> [Objectif]: D'après l'entretien sur le documentaire La visite, combien de personnes détenues le centre pénitentiaire de Fleury-Mérogis compte-t-il ?

> [Texte de la page]:
+++

C'est dans des conditions minimalistes qu'Élodie Buzuel a tourné en univers carcéral. Avec son chef opérateur, la réalisatrice signe, La visite, un documentaire diaphane dans les pas de cinq aumôniers chrétiens de Fleury-Mérogis. Interview.
Un documentaire proposé par Le Jour du Seigneur / Présence Protestante, co-produit par Zadig Productions, France TV studio et CFRT.
Comment vous êtes-vous retrouvée à Fleury-Mérogis ?
Tout est parti de ma rencontre avec Benoît. Un jour, ce franciscain m’a parlé de sa mission d’aumônier en prison depuis dix ans qu’il visite. Je voulais comprendre ce qu’il vivait et des mois plus tard, je l’ai recontacté en lui demandant si je pouvais l’accompagner. Ce fut le début de mes repérages à Fleury-Mérogis, le plus grand centre pénitentiaire d’Europe avec près de 4500 personnes détenues, une ville dans la ville.
Qui sont ces « visiteurs » que vous suivez ?
Mères au foyer, pasteur, franciscain, il n’y a pas de profil type pour être aumônier mais tous doivent avoir le diplôme universitaire "Droit, laïcité et aumôneries religieuses" et être agréés par le Ministère de l’Intérieur. Ces aumôniers chrétiens, je les accompagne derrière les grilles jusque dans les cellules, où ils se présentent pour rencontrer un détenu qui leur en a fait la demande.
Pourquoi ont-ils accepté que vous les filmiez dans l’exercice confidentiel de leur mission ?
Mon projet a d’abord été accueilli avec réserve. À juste titre. Quelque chose d’extrêmement intime se joue quand l’aumônier pénètre dans une cellule. Il fallait protéger ce chemin difficile et délicat entrepris par les personnes détenues. Et puis au fil de l’immersion, la confiance est née et a rendu possible ce documentaire sans commentaire.
Quelles ont été vos conditions de tournage ?

+++

> [Extrait des données]:

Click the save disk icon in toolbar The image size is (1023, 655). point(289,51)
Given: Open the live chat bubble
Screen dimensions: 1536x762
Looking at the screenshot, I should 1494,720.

+++

> [Corrigé]: Près de 4500 personnes détenues.